# Limit involving $(1+x)^x$ term

I don't know how to solve the following limit without using series expansion.

$$\lim_{x\to 0} \frac{(1+x)^x -1 -x^2}{x^3}$$

I have tried use L'Hopital's rule and finding bounds to use squeeze theorem but to no avail. Please give me hints on how to compute the limit, instead of posting full answers. Thanks in advance :)

Edit: I have just found an answer, though it is not elegant at all. It is done simply by applying L'Hopital's rule three times and there is not much to say about it.

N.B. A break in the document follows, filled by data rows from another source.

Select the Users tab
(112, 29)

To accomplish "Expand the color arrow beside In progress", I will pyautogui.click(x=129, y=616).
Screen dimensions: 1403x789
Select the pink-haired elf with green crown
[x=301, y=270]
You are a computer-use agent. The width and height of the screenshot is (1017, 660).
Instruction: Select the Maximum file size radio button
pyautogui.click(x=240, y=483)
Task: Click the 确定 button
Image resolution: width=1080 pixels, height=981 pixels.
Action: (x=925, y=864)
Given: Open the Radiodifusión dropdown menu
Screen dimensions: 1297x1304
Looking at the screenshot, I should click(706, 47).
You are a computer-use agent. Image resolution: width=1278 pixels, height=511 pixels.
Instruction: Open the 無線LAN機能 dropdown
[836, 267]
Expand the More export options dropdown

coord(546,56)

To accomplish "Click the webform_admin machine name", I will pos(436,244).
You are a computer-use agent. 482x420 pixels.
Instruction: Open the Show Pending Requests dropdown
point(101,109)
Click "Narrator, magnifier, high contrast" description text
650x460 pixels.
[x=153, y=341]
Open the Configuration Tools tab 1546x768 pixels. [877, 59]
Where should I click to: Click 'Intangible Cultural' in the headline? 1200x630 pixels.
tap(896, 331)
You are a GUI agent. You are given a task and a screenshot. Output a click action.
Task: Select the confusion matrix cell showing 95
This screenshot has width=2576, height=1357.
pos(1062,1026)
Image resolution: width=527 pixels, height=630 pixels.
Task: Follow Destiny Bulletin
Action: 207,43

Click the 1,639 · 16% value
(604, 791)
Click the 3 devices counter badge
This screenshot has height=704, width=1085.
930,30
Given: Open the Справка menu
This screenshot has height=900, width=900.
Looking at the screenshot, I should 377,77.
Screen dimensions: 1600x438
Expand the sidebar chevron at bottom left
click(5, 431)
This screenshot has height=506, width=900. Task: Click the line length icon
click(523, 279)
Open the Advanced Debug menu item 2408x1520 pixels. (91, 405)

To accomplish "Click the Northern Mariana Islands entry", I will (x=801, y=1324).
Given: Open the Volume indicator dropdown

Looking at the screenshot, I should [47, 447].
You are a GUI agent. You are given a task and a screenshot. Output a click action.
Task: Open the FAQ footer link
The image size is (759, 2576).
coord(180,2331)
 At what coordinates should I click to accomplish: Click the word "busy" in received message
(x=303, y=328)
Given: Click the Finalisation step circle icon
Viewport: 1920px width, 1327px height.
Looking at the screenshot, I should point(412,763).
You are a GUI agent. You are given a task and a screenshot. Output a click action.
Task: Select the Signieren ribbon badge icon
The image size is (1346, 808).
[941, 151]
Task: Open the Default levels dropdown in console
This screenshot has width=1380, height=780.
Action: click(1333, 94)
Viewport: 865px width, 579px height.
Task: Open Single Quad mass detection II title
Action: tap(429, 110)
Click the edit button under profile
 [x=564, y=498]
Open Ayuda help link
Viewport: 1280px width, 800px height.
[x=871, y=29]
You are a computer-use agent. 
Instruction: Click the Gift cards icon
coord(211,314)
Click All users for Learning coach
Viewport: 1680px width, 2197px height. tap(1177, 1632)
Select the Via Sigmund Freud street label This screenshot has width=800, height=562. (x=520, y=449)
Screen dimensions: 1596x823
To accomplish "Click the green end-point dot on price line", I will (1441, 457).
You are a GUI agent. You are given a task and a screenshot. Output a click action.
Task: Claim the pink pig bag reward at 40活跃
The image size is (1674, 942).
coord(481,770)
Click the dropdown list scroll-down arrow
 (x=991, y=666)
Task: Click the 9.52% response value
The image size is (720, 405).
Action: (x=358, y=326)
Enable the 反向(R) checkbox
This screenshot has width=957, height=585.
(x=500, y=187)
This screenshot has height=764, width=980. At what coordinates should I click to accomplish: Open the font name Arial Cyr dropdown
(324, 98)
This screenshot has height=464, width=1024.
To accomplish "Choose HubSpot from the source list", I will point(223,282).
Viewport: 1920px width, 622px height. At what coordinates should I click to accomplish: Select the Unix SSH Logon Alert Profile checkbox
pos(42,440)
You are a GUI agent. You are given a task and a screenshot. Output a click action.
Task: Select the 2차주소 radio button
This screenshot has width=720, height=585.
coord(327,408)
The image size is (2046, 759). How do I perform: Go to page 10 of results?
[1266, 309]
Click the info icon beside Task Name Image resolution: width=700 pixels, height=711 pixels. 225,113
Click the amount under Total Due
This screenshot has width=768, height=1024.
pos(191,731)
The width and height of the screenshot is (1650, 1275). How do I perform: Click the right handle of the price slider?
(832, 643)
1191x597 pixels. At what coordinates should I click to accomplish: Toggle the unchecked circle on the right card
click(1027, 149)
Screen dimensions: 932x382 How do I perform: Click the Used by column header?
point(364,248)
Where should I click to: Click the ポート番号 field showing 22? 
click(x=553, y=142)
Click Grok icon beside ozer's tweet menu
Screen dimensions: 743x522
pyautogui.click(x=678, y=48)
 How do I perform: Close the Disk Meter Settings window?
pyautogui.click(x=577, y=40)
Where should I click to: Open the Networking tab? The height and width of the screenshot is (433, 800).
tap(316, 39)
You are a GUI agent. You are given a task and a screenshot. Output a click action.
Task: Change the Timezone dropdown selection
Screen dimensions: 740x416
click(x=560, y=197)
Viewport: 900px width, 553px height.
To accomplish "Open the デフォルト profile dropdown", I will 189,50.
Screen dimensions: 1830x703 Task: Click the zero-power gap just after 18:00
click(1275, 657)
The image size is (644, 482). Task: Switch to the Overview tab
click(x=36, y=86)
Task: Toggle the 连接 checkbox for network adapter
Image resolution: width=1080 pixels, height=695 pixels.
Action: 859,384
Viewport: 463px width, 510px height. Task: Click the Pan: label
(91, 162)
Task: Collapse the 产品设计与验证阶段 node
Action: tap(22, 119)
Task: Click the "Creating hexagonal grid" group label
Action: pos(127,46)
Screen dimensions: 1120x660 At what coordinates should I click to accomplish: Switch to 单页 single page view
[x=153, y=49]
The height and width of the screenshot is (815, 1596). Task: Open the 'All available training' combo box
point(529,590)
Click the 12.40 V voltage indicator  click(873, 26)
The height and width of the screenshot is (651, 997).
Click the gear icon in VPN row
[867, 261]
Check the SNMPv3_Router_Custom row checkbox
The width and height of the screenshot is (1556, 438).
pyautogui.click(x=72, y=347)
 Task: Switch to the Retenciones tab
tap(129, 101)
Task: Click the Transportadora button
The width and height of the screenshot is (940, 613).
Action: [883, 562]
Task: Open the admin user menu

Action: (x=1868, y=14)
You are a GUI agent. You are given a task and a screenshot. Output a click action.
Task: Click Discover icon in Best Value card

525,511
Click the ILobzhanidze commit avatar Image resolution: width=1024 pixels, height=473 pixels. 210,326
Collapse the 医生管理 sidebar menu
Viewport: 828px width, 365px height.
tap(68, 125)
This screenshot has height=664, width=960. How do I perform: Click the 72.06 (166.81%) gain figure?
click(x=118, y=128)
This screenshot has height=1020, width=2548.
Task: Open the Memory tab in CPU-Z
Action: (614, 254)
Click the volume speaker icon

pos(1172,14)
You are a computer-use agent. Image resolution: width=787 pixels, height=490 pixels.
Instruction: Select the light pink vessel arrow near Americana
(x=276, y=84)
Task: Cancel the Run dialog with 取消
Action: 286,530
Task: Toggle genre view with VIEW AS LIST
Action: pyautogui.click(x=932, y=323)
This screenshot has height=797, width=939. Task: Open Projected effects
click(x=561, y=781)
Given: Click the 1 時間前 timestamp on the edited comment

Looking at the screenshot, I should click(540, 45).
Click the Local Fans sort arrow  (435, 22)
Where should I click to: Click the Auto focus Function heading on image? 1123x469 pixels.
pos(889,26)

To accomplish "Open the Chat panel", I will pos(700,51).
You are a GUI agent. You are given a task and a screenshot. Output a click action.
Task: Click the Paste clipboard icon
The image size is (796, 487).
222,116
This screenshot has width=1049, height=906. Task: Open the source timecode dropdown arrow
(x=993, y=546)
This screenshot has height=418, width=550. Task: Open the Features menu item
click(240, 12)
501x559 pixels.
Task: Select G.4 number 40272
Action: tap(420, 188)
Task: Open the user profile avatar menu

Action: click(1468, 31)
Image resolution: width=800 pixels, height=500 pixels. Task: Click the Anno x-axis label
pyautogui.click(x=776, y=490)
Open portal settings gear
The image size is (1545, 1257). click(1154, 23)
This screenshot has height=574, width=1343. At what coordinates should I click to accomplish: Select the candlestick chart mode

Still, other answers are welcome.

• I didn't evaluate it by myself, but I guess you may try $(1+x)^x=e^{\ln (1+x)^x}$, and with the usage of theorem about limit of composition of continuous functions – Eric Oct 19 '16 at 15:16
• @Eric but it one would still arrive at $\frac 00$ right? – lEm Oct 19 '16 at 15:23
• well.. my way seems not work! – Eric Oct 19 '16 at 15:40

Consider the limit with $x=1/p$, $p$ integer, $$\lim_{p\to\infty}p^3\left(\left(1+\frac1p\right)^{1/p}-1-\frac1{p^2}\right).$$

Multiplying/dividing by the conjugate multinomial we get

$$\lim_{n\to\infty}\frac{p^3\left(1+\frac1p-\left(1+\frac1{p^2}\right)^p\right) } {\left(1+\frac1p\right)^{(p-1)/p}+\left(1+\frac1p\right)^{(p-2)/p}\left(1+\frac1{p^2}\right)+\cdots\left(1+\frac1{p^2}\right)^{(p-1)/p}}.$$

By the binomial theorem, the numerator is the finite sum

$$p^3\left(1+\frac1p-1-\frac p{p^2}-\frac{p(p-1)}{2p^4}-\frac{p(p-1)(p-2)}{3!p^6}-\cdots\frac1{p^{2p}}\right)\\ =-\frac{(p-1)}{2}-\frac{(p-1)(p-2)}{3!p^2}-\cdots\frac1{p^{2p-3}}$$ while the denominator has $p$ terms that are all between $1$ and $1+1/p$, hence is between $p$ and $p+1$.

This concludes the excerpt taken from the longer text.